En Inde, le gouvernement entend appuyer sur l’accélérateur et favoriser la multiplication des opérations de fracturation hydraulique. Mais selon des chercheurs de l’Université de Surrey, l’absence de réglementation en la matière pourrait provoquer une catastrophe dans ce pays où l’approvisionnement en eau dépend d’un équilibre fragile.
Comme le rappellent les auteurs des travaux, l’Inde veut se tourner vers le gaz de schiste comme énergie de transition, et a annoncé pas moins de 56 projets de fracturation dans six États. Malgré la promesse d’indépendance énergétique, l’étude des chercheurs de l’Université de Surrey tire la sonnette d’alarme à propos de la capacité du pays à affronter les risques hydriques uniques liés à la fracturation.
Cette fracturation, appelée fracking dans la langue de Shakespeare, implique l’injection de fluide à haute pression dans des couches rocheuses afin de provoquer un relâchement de gaz naturel.
Ce processus est controversé en raison de ses impacts environnementaux majeurs, particulièrement du côté des ressources en eau.
L’étude souligne d’ailleurs que le cadre réglementaire indien servant à surveiller ce processus est basé sur des règles concernant le forage conventionnel, ce qui ne tient pas compte des défis spécifiques liés à la fracturation.
Selon Shashi Kant Yadava, principal auteur de l’étude et spécialiste des questions réglementaires en lien avec l’environnement, il existe quatre principaux enjeux qui nécessitent une intervention immédiate:
- La contamination de l’eau: les fluides de fracturation et le relâchement de méthane peuvent contaminer les réserves souterraines d’eau potable;
- L’utilisation accrue de l’eau: les opérations de fracturation consomment de très grandes quantités d’eau, ce qui peut assécher les ressources locales;
- La gestion de l’eau: traiter et disposer des eaux contaminées qui retournent à la surface est une tâche complexe;
- Les risques de séismes: l’injection des fluides de fracturation peut provoquer des tremblements de terre.
En effectuant une comparaison avec l’industrie américaine du gaz de schiste, l’étude souligne les manquements existants, en Inde, par rapport au cadre réglementaire existant au pays de l’Oncle Sam.
Aux États-Unis, affirme-t-on, diverses agences environnementales ont mis en place des mesures pour mitiger l’impact de la fracturation, notamment en surveillant la qualité de l’eau, en imposant la divulgation des produits chimiques utilisés lors du processus d’injection, ou encore en forçant les exploitants à respecter un programme strict de gestion des déchets.
Pour M. Kant Yadav, « l’étude se termine avec une mise en garde sévère: l’Inde doit réévaluer le développement commercial des opérations de fracturation, en plus de mener une enquête scientifique rigoureuse à propos des impacts potentiels sur les ressources hydriques.

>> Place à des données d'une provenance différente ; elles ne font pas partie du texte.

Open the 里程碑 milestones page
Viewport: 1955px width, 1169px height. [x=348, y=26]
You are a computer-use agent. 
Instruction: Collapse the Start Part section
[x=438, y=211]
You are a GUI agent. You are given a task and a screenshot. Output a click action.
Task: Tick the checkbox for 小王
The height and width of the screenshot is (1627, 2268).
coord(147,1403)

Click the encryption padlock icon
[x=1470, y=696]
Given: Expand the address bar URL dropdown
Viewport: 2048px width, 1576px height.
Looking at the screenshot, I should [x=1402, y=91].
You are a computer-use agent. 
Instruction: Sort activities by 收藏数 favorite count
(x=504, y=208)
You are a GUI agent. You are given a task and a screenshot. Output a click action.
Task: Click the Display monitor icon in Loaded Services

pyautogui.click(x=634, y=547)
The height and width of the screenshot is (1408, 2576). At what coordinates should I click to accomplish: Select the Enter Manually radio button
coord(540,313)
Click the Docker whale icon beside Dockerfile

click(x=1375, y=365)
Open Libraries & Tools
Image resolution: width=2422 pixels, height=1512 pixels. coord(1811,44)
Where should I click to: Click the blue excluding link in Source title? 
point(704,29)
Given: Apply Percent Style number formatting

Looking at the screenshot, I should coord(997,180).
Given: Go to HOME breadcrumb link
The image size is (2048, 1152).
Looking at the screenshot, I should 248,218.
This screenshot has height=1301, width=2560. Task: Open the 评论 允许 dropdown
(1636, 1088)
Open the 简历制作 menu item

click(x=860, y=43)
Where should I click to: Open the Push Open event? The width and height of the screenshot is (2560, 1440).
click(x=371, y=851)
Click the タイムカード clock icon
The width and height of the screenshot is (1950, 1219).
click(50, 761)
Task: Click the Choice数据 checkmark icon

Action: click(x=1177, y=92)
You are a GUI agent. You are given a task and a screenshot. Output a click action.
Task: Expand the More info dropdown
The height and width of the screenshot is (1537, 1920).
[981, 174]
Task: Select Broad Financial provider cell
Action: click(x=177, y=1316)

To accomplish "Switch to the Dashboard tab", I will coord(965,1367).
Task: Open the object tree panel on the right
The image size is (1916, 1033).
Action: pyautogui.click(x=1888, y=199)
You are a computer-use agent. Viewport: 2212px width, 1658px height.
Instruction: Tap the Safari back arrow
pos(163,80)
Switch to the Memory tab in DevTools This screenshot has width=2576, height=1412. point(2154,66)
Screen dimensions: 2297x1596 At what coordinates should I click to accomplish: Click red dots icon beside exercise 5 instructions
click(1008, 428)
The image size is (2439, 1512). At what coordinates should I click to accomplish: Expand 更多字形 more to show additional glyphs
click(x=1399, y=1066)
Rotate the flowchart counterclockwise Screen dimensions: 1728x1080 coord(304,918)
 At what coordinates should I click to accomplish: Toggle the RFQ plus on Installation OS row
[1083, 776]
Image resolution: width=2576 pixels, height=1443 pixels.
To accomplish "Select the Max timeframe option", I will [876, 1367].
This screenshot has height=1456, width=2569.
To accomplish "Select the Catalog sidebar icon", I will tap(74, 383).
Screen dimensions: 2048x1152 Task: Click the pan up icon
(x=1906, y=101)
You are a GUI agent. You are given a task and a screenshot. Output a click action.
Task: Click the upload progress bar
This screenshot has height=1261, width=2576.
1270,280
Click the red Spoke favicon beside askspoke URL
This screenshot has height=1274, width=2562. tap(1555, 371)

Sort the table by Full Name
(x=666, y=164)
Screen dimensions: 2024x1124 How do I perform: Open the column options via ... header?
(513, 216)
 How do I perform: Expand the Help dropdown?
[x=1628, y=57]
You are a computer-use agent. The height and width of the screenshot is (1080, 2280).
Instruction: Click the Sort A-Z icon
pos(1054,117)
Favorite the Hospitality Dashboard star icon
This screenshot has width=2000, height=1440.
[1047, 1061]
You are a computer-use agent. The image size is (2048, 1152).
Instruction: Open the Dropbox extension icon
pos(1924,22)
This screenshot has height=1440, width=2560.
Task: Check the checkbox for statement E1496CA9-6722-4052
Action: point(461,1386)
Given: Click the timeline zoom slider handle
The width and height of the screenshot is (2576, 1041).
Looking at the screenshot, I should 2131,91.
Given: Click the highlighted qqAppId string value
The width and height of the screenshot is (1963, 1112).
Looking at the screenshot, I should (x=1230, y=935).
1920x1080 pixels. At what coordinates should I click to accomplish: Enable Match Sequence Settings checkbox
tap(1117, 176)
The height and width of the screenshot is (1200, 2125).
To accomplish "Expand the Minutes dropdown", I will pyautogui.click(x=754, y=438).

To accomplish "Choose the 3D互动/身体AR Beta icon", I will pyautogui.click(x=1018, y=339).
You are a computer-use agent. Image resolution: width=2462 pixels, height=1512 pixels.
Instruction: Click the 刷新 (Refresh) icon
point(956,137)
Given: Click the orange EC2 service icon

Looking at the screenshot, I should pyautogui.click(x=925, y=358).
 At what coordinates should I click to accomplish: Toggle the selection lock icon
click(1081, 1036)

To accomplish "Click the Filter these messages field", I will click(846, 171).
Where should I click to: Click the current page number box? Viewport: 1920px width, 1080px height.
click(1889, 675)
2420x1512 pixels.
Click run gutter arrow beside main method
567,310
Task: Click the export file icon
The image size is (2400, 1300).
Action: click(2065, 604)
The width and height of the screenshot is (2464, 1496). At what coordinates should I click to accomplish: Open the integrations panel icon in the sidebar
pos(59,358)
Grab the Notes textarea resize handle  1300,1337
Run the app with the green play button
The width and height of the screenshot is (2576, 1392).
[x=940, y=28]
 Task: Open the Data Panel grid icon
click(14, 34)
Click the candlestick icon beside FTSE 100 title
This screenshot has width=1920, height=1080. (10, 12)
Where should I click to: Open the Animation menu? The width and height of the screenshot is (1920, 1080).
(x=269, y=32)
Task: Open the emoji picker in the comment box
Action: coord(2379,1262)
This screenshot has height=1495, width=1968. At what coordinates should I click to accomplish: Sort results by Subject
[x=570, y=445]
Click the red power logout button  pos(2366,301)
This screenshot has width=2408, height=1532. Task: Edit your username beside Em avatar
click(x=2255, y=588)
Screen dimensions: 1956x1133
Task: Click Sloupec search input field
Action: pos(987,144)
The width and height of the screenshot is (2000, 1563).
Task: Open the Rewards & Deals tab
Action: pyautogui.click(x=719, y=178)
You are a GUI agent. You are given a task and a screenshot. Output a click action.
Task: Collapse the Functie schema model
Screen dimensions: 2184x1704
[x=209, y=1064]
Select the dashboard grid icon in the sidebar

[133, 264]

De plus, notre étude réclame un réexamen des normes étatiques et fédérales ».
Toujours au dire du spécialiste, « cette étude est un appel à l’action pour les politiciens et les décideurs. Il existe un vrai danger de crise environnementale grave et imminente si des gestes draconiens ne sont pas posés. Alors que l’Inde progresse afin d’atteindre ses objectifs énergétiques, l’équilibre en sécurité énergétique et sécurité de l’approvisionnement en eau ne doit pas être sous-estimé ».